自分がエースの何であるかなど、考えたこともないし、知りたいとも思わない。エースの思惑にも興味はない。
 ナミの押し付けてくる女らしい肩の丸みや、伝わってくる熱に、呼吸がゆったりと穏やかになる。眠気を誘われる。なんとなく右手をさまよわせ、その頭に手を触れ、髪を撫ぜてやる。
「ちくしょう」
「どうした」
「あいつ、ほんとわかってないの。私がここであんたとこんな風にしてたって、きっと、なんとも思いやしないのよ」
「そんなことねえよ」
 あるかもしれないが。
「あるわよ」
「あるとしたら、俺だからだろ」
「……そうかしら。たとえばエースとふたりでも?」
「同じだな」
「つまり私を信じてるからじゃなくてあんたやエースを信じてるからじゃない。なによそれ」
 馬鹿にしてる、とほとんど聞こえない声で呟き、ナミはゾロの腿の内側の柔らかなあたりを指先でするすると撫ぜた。
「よせ」
「なんでよ」
 ゾロは答えない。お前を信じているからだなんて台詞は、相手の信頼の底知れない深さに映し出された自分に慄いている人間には、あまりに無意味だ。
「……そろそろ離れろ」
「いやよ、寒いもん。なによなに、ちょっと気分出てきた?」
 似合わないからよせ、と言いたい所だったが、そう言えばナミは兄貴ぶるなと怒るだろうか。ゾロはわからなくなった。そもそもナミのこんな愚痴を聞くために、今日ここにいるわけじゃない。
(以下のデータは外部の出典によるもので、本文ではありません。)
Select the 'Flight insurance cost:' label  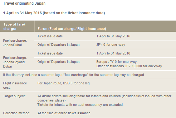point(15,85)
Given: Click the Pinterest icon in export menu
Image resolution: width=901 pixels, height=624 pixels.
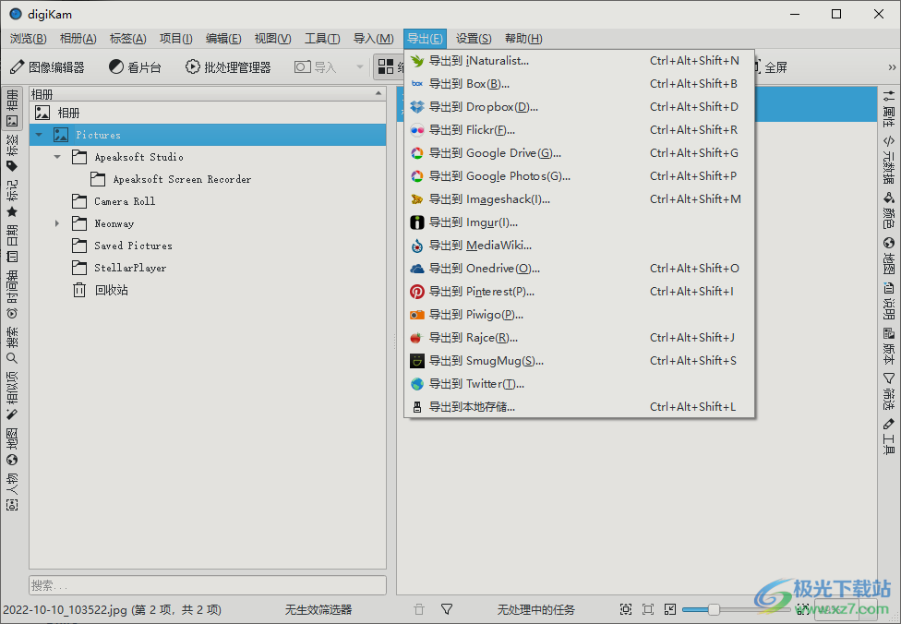Looking at the screenshot, I should pos(417,292).
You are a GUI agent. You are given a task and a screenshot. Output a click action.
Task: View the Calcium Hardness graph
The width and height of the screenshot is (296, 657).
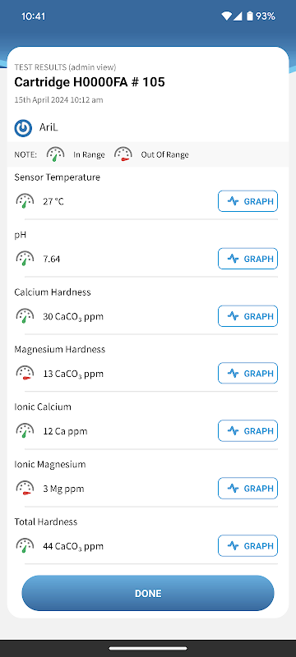247,316
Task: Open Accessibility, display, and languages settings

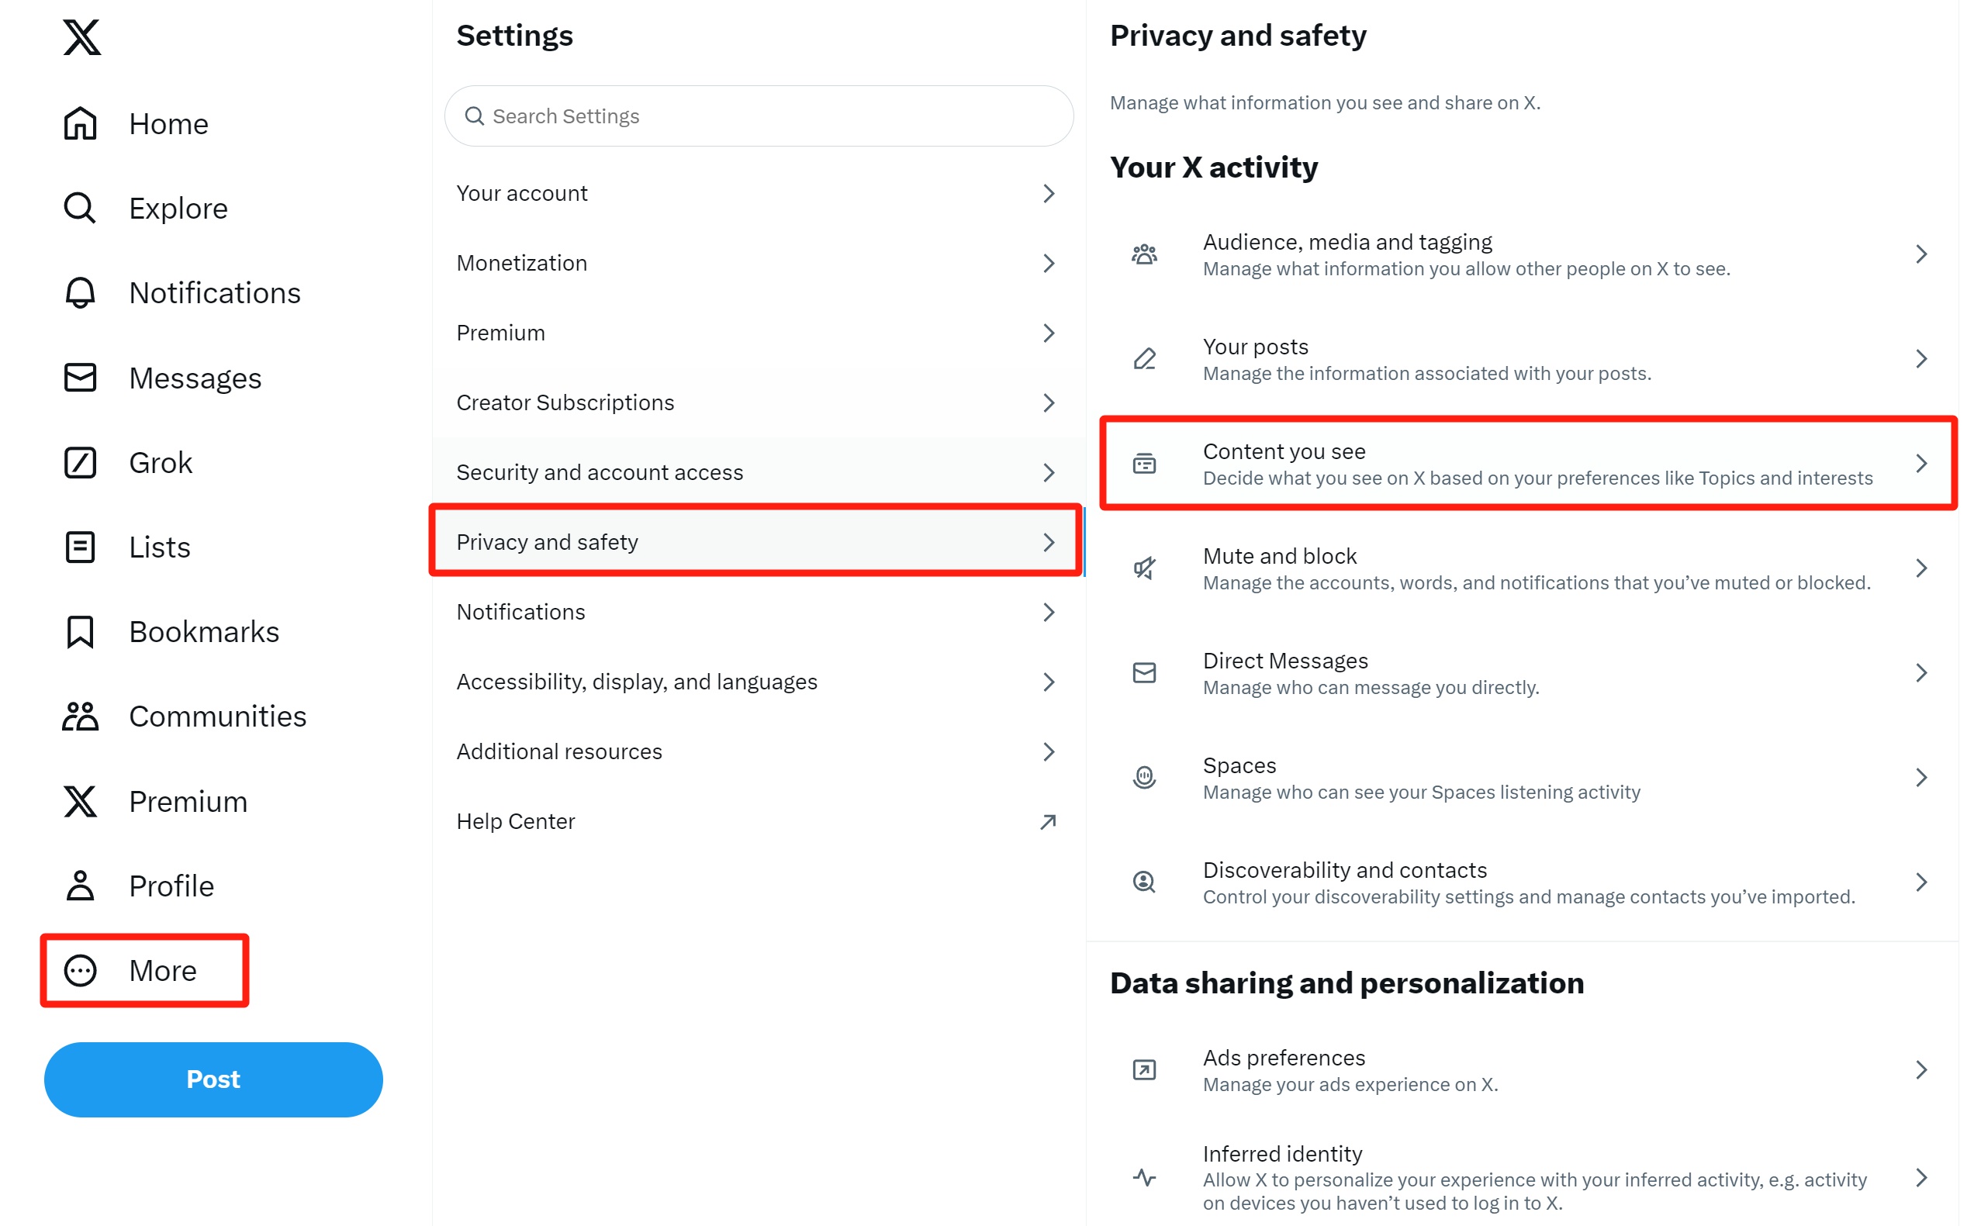Action: pyautogui.click(x=759, y=682)
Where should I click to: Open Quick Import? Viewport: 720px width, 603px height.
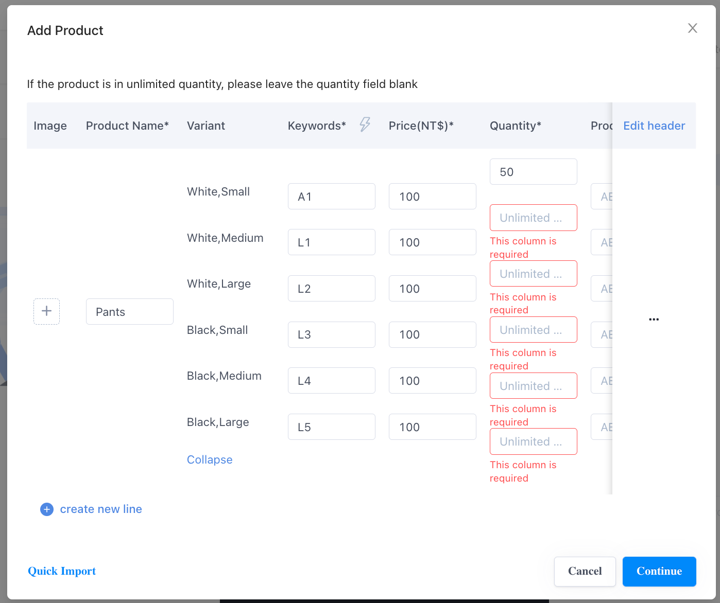(x=62, y=571)
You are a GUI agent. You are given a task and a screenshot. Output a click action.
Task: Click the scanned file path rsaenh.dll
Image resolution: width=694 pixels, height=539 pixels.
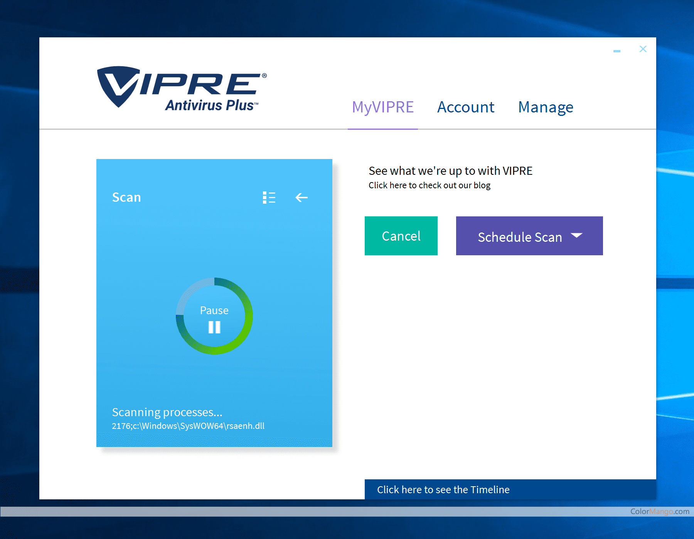click(x=188, y=426)
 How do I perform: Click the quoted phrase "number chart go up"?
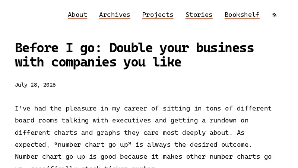[x=93, y=144]
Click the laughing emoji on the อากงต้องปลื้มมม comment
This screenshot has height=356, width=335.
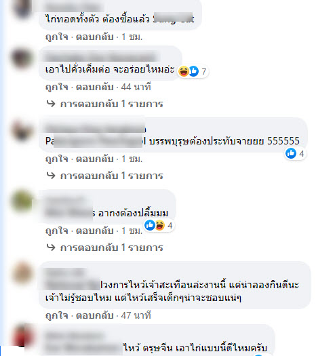pos(160,225)
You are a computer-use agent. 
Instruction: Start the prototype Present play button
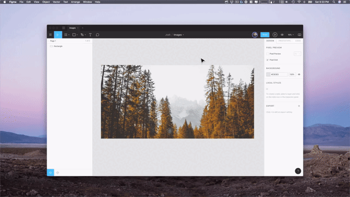pos(275,35)
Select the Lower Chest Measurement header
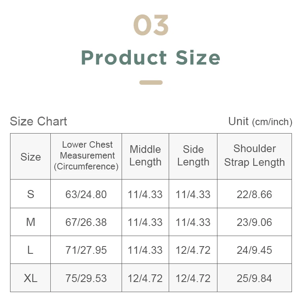This screenshot has height=303, width=302. pos(87,156)
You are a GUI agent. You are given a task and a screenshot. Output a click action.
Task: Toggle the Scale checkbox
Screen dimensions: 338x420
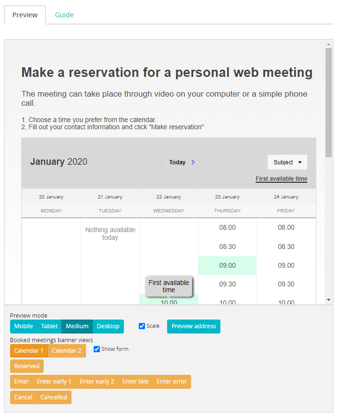142,326
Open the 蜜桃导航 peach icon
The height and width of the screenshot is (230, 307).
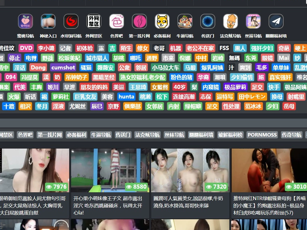(x=25, y=22)
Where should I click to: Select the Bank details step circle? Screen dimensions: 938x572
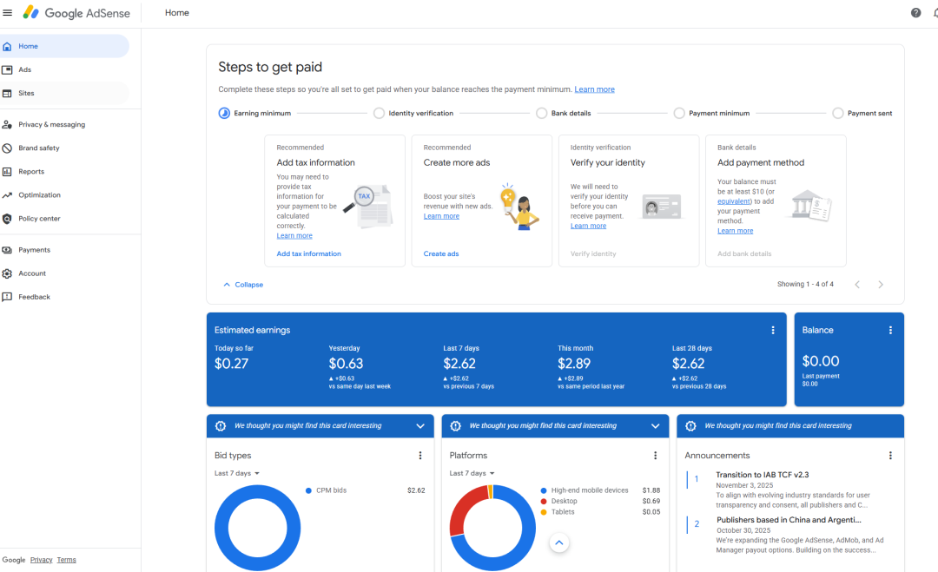pyautogui.click(x=541, y=113)
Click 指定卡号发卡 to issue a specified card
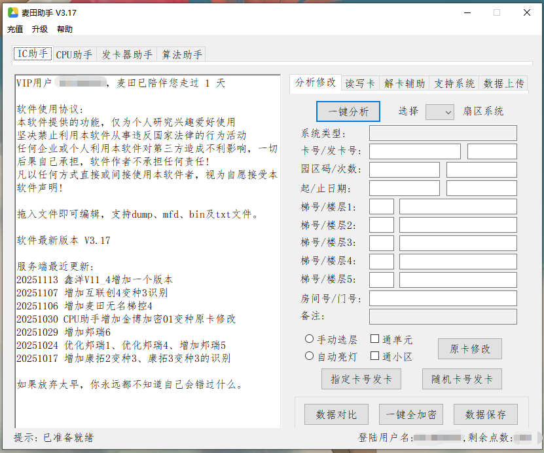 coord(361,379)
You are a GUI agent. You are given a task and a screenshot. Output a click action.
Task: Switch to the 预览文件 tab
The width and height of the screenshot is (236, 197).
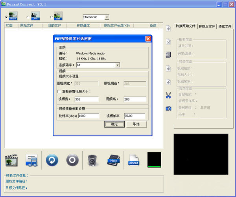[x=225, y=26]
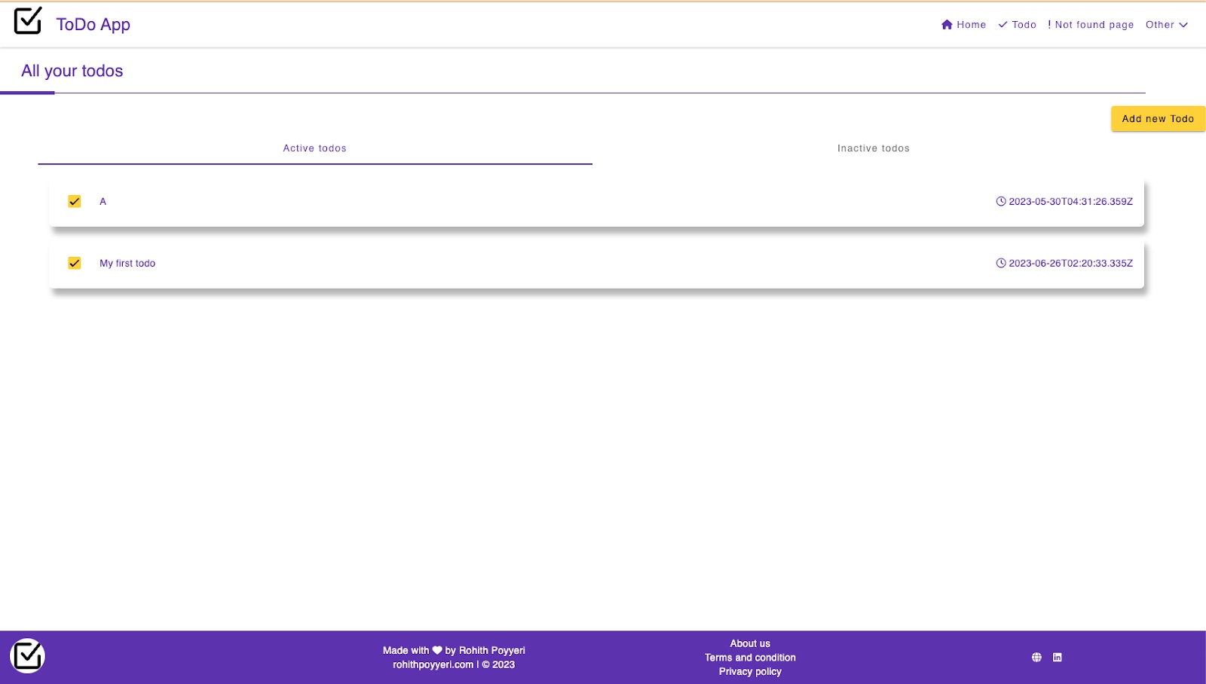Click the ToDo App checkmark logo in header
Viewport: 1206px width, 684px height.
[x=28, y=21]
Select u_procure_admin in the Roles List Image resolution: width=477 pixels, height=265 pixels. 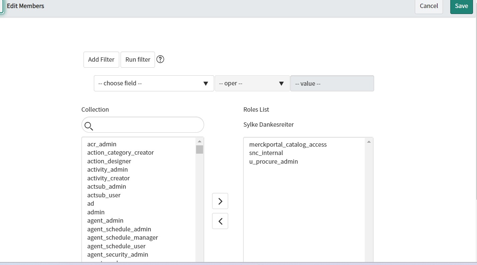click(x=273, y=161)
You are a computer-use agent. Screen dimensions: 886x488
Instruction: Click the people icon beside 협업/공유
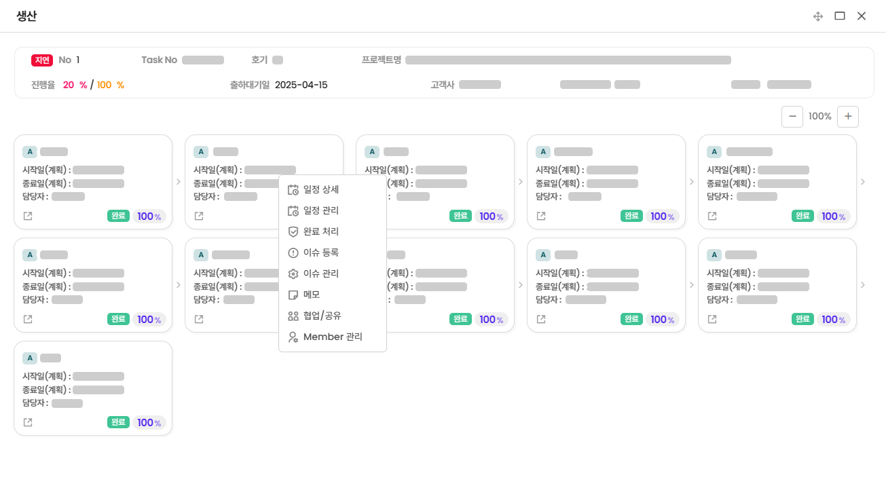click(293, 316)
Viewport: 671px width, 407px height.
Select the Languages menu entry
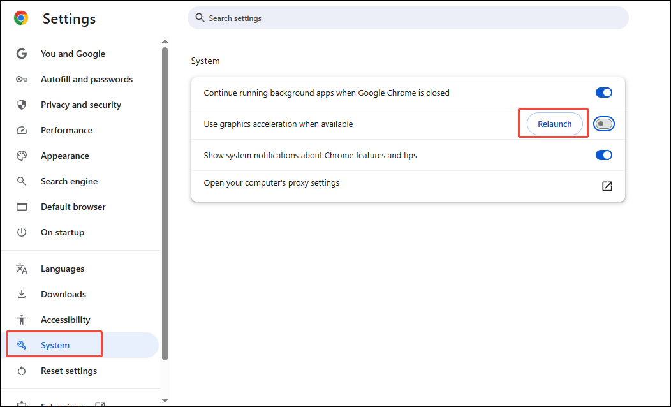coord(63,268)
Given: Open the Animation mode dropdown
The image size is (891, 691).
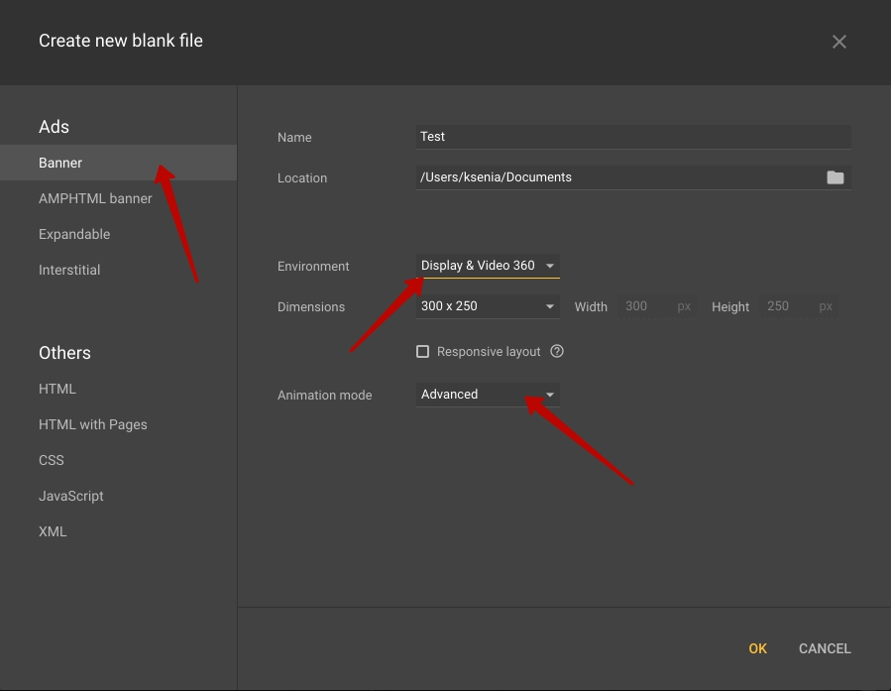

 頃合よく、コンコン、とノックが聞こえた。引き戸の向こう、台所からすぐの玄関のドア。この家に来る連中で、わざわざノックをする人間など、限られている。
「サンジくんだ」
 ナミはさらに重く寄りかかって、ゾロの右手を引っ張って胸に抱きこんだ。
「おい」
 ゾロの咎める声と同時にドアが開いた。ゾロー、と間の抜けた声がする。
「ゾロ?いるんだろ?」
 上がり口にビニル袋を置いて、ごそごそとスニーカーを脱ぐ音がしている。
「まさか、待ってた、とか」
 ナミが驚いた目でゾロを見上げる。
「あっ!ナミさん!」
 聞こえたのか、常より半音分くらい高いうわずった声がしたあと、玄関でうごめく音はかさかさとスピードを増した。どたどたと三歩ほど進んで、引き戸をガラッと勢いよく開ける。
 笑顔はわかりやすく固まっている。
「おお、お、お前……」
 その目に映るものや頭の中が見えるようだ。ナミは面白がって、ゾロの腕をさらにぎゅっと抱きしめ、柔らかく豊かな胸を押しあててくる。目を合わせてにやりと笑ってやると、明らかにその顔は色を変えた。